14. Hipersensibilidade conhecida ao medicamento do estudo ou qualquer um dos seus componentes [incluindo polissorbato 80 (II)], ou história de reação alérgica grave a outros anticorpos monoclonais; história conhecida de hipersensibilidade à platina para a Cohorte C; história conhecida de hipersensibilidade à platina ou bevacizumab para a Cohorte D; história conhecida de hipersensibilidade ao bevacizumab para a Cohorte E; e hipersensibilidade a ambos os agentes de contraste de TC e RM, ou incapacidade de realizar TC com contraste e RM com contraste por qualquer razão.
15. História de distúrbios de imunodeficiência, incluindo doenças de imunodeficiência congénitas ou adquiridas.
16. História conhecida de transplante de órgão alogénico ou transplante de células estaminais hematopoiéticas alogénico.

17. Mulheres grávidas ou lactantes.

    História Tumoral

18. Participantes com outras malignidades conhecidas progredindo nos últimos 5 anos ou requerendo tratamento ativo. Exceções incluem carcinoma basocelular da pele adequadamente tratado, carcinoma de células escamosas da pele, ou carcinoma in situ do colo do útero sem evidência de recidiva da doença.

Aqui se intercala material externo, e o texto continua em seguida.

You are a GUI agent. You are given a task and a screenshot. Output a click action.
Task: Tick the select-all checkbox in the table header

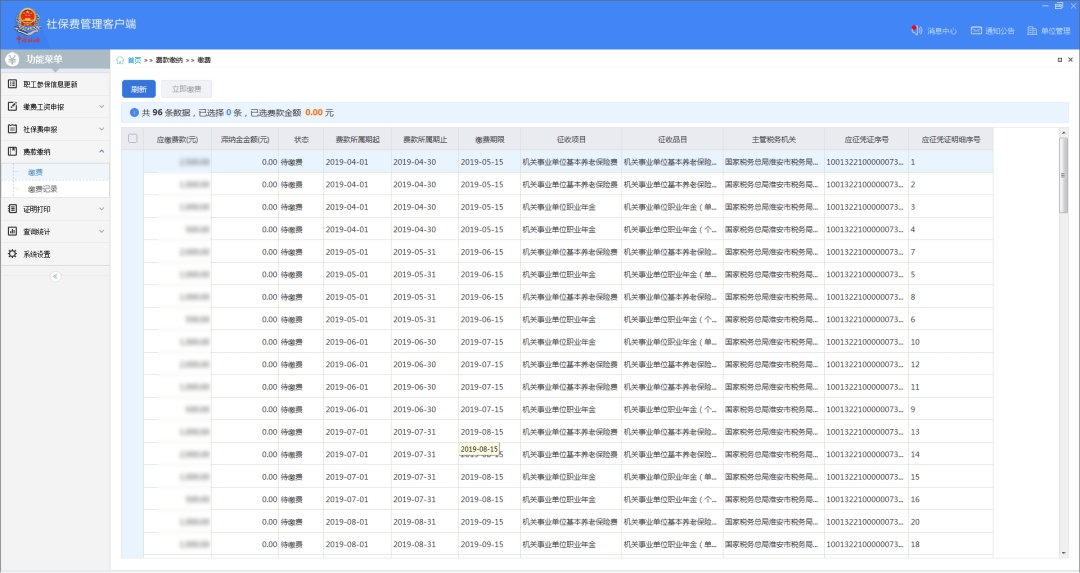coord(133,139)
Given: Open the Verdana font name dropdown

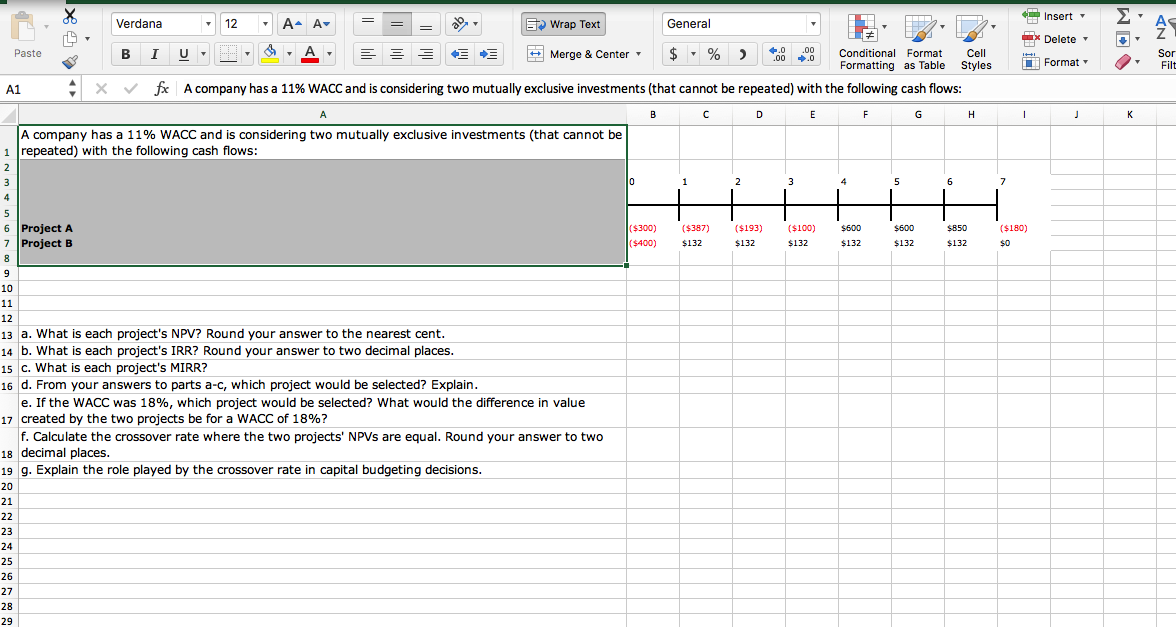Looking at the screenshot, I should 208,24.
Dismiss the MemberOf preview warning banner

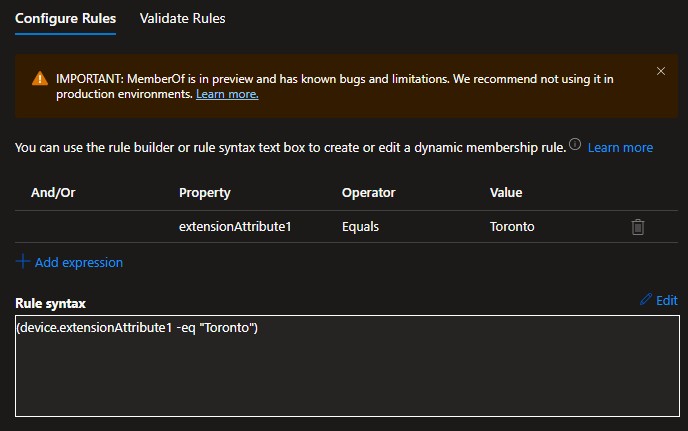(661, 71)
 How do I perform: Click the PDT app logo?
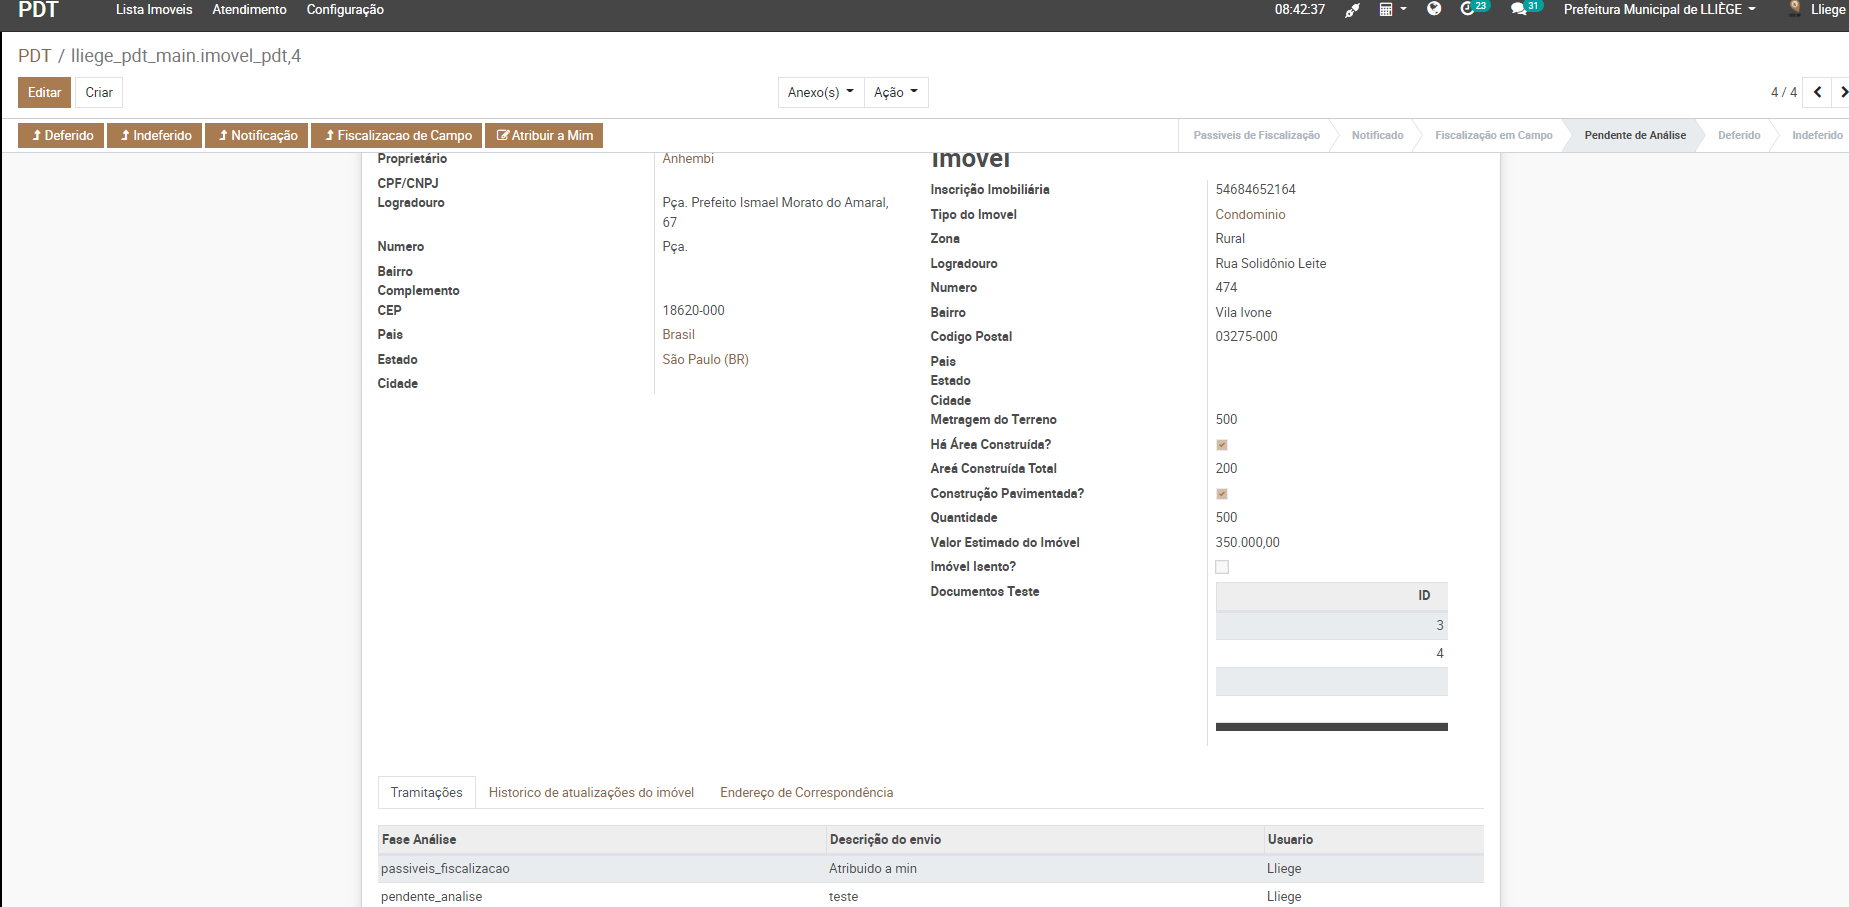[x=39, y=10]
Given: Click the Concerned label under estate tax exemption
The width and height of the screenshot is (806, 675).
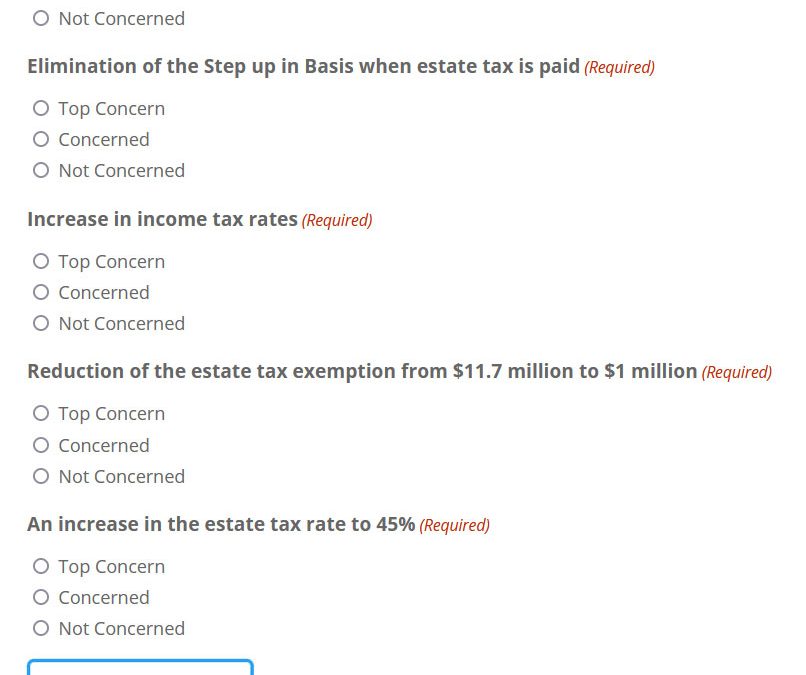Looking at the screenshot, I should pos(104,446).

19. Invasão tumoral de órgãos ou tecidos vitais circundantes (ex., grandes vasos mediastínicos, veia cava superior e inferior, pericárdio, coração, traqueia, esófago, etc.) e/ou risco de fístulas gastrointestinais, respiratórias ou outras devido a qualquer causa.

    Outros Critérios de Exclusão

20. Presença de outras doenças ou anormalidades laboratoriais agudas ou crónicas que possam aumentar o risco de participação no estudo ou administração, ou interferir com a interpretação dos resultados do estudo; presença de condições neurológicas, psiquiátricas ou sociais que afetem a conformidade do ensaio, aumentem significativamente o risco de eventos adversos, ou afetem a capacidade do participante de fornecer consentimento informado escrito.
21. Doenças ou anormalidades laboratoriais agudas ou crónicas que o investigador considere inadequadas para participação no estudo, ou qualquer condição que o investigador acredite que interfira com a avaliação do medicamento do estudo, segurança do participante, ou interpretação dos resultados do estudo, ou qualquer outra condição que o investigador acredite torne o participante inadequado para este estudo.